Given request A: According to the catalog entry on Laudes Creaturarum, in what year did Francis compose the canticle?

Page extract:
+===+

Laudes Creaturarum

Francis of Assissi.
Laudes Creaturarum. Translated to English from the earliest known copy by Barbara Carle. Design and letterpress by Myriam S. P. de Arteni. Fifteen original drawings in Sumi ink by Stefan Arteni.
[Jackson Heights, New York: Sol Invictus], 1992. (AFC3154)

Signed by Myriam S. P. Arteni and Stefan Arteni below the colophon. Numbered 8 in an edition of twenty-six copies.

Perhaps the first literary work written in the Italian language, Francis of Assisi’s Laudes Creaturarum (Praise of the Creatures), also known as O Cantico di Frate Sole (The Canticle of Brother Sun), was composed in 1224 by Francis, born Giovanni di Pietro di Bernardone in 1181 or 1182. He died in 1226. The canticle offers expressions of praise to God through his creations: Brother Sun, Sister Moon, Brother Wind, Sister Water, Brother Fire, Sister Mother Earth, those who forgive and bear suffering, and Sister Corporeal Death. It has been translated into many languages, was the basis for dramatic and also cinematic works, and has been set to music, as in the hymn “All Creatures of Our God and King,” and pieces by composers Franz Liszt, Paul Hindemith, and Carl Orff.

+===+

Given request B: Please copy out the lines of the records, starting with the line that contains "Kontakt (460, 2456)" and going on through the line that contains "Mario Kart 8", word for word.

+===+

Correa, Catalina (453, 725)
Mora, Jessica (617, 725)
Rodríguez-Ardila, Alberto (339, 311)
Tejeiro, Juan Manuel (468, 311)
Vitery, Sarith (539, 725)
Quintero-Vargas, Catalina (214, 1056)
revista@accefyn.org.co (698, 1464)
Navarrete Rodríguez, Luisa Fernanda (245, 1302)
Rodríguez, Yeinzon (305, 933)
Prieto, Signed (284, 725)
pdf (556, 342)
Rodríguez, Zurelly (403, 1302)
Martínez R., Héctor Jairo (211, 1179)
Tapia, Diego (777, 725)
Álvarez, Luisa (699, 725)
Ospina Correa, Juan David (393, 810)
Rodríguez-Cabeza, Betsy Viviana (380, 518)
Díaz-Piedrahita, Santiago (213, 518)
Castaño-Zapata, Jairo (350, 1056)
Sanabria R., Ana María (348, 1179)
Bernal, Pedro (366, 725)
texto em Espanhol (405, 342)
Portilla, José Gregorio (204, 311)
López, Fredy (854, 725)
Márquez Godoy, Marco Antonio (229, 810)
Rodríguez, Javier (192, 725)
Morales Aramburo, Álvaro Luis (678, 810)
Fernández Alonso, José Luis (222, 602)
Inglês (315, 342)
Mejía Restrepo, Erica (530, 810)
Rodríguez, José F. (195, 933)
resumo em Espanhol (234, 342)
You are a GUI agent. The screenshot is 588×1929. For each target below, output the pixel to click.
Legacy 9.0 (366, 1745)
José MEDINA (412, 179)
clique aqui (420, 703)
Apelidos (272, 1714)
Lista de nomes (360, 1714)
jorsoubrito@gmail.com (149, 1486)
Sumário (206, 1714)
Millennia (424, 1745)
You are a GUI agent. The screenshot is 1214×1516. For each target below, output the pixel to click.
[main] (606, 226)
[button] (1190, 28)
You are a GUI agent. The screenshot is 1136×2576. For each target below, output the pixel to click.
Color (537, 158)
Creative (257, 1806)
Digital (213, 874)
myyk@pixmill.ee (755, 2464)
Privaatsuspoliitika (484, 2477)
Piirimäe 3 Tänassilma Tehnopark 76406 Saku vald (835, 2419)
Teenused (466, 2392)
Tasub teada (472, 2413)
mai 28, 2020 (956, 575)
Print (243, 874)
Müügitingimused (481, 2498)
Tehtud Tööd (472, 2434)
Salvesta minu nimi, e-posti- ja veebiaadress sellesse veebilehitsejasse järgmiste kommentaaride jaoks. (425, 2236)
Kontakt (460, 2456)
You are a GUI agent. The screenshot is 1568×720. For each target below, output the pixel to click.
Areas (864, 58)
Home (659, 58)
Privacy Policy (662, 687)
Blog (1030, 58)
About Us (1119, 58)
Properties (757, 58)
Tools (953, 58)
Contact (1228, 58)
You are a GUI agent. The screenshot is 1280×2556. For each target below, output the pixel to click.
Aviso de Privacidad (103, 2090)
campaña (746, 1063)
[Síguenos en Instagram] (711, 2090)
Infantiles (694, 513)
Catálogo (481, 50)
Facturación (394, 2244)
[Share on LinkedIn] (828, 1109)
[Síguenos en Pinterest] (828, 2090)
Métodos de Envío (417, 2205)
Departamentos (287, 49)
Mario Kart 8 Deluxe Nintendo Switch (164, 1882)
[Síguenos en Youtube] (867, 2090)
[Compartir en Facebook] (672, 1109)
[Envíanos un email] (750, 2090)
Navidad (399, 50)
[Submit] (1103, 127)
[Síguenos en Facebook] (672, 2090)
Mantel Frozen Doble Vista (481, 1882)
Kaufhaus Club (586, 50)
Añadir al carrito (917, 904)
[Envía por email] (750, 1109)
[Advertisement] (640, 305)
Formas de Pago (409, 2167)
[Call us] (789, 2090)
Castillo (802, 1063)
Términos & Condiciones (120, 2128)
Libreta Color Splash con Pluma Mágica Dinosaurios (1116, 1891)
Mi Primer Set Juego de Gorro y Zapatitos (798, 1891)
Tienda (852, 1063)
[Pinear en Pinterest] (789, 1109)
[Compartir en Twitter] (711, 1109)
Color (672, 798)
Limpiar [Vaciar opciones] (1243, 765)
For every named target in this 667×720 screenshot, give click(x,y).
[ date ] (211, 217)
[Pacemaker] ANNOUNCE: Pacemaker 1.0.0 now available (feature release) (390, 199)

+===+

Expected output A: 1224

Expected output B:
Kontakt (460, 2456)
You are a GUI agent. The screenshot is 1568×720. For each target below, output the pixel to click.
Areas (864, 58)
Home (659, 58)
Privacy Policy (662, 687)
Blog (1030, 58)
About Us (1119, 58)
Properties (757, 58)
Tools (953, 58)
Contact (1228, 58)
You are a GUI agent. The screenshot is 1280×2556. For each target below, output the pixel to click.
Aviso de Privacidad (103, 2090)
campaña (746, 1063)
[Síguenos en Instagram] (711, 2090)
Infantiles (694, 513)
Catálogo (481, 50)
Facturación (394, 2244)
[Share on LinkedIn] (828, 1109)
[Síguenos en Pinterest] (828, 2090)
Métodos de Envío (417, 2205)
Departamentos (287, 49)
Mario Kart 8 Deluxe Nintendo Switch (164, 1882)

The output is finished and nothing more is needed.